1. Calculate the angular speed of the 26-inch bicycle rotating at 200 revolutions per minute. Express your answer in radians per minute. Use π = 3.14. Round to the nearest whole number.
2. Next, calculate the linear speed of the 26-inch bicycle being pedaled at a rate of 200 revolutions per minute. Express your answer in inches per minute rounded to the nearest whole number. (Hint: The diameter of the wheel is 26 inches.)
3. Expressing a speed in inches per minute has very little meaning in the context of the problem. It would be more useful to express the answer in miles per hour. Use dimensional analysis procedures to transform your answer from problem 3 into miles per hour, rounded to the nearest tenth.
4. Use your answers to problems 2-4 to calculate the linear speed, in miles per hour, of a 20-inch bicycle being pedaled at a rate of 200 revolutions per minute. Round to the nearest tenth.

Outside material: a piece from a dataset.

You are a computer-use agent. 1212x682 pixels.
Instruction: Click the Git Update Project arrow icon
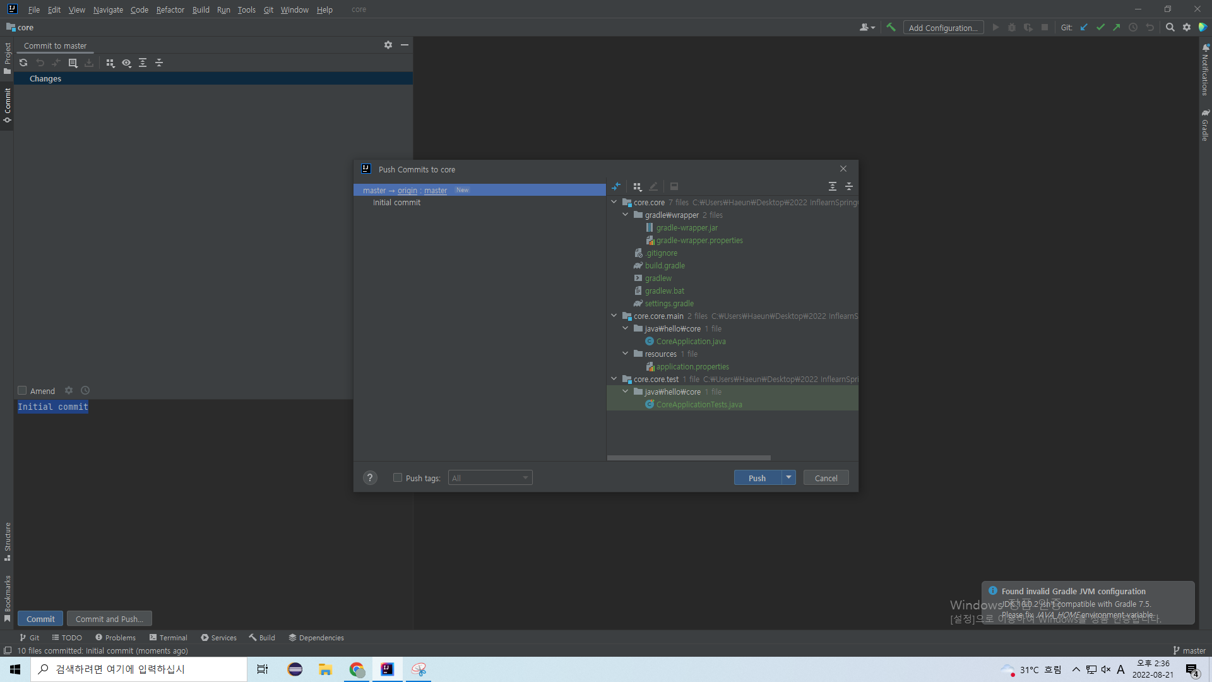1084,27
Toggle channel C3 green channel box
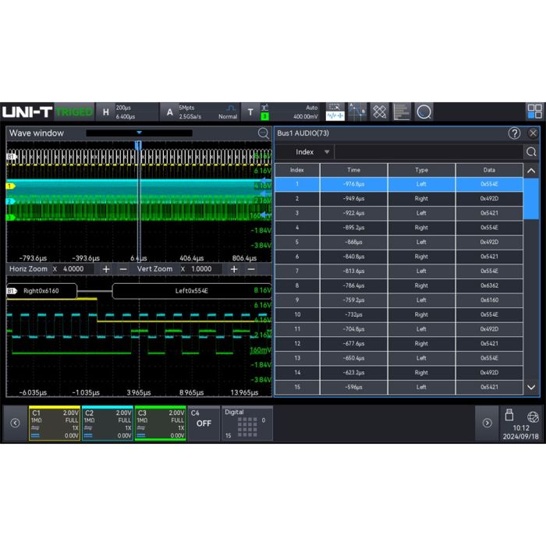546x546 pixels. click(160, 423)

5. Suppose you are riding the 20-inch bike illustrated in this set of problems, and a friend is riding the 26-inch bike. Assuming that your friend is pedaling the 26-inch bike at a rate of 200 revolutions per minute; will you have to pedal the 20-inch bike faster or slower than 200 revolutions per minute for you and your friend to be riding at the same speed? Explain your answer in terms of angular and linear velocity.
6. At what rate would you have to pedal a 20-inch bike so that it traveled at a linear speed of 15.5 miles per hour? Express you answer in revolutions per minute rounded to the nearest whole number. (Hint: First change miles per hour into inches per minute.)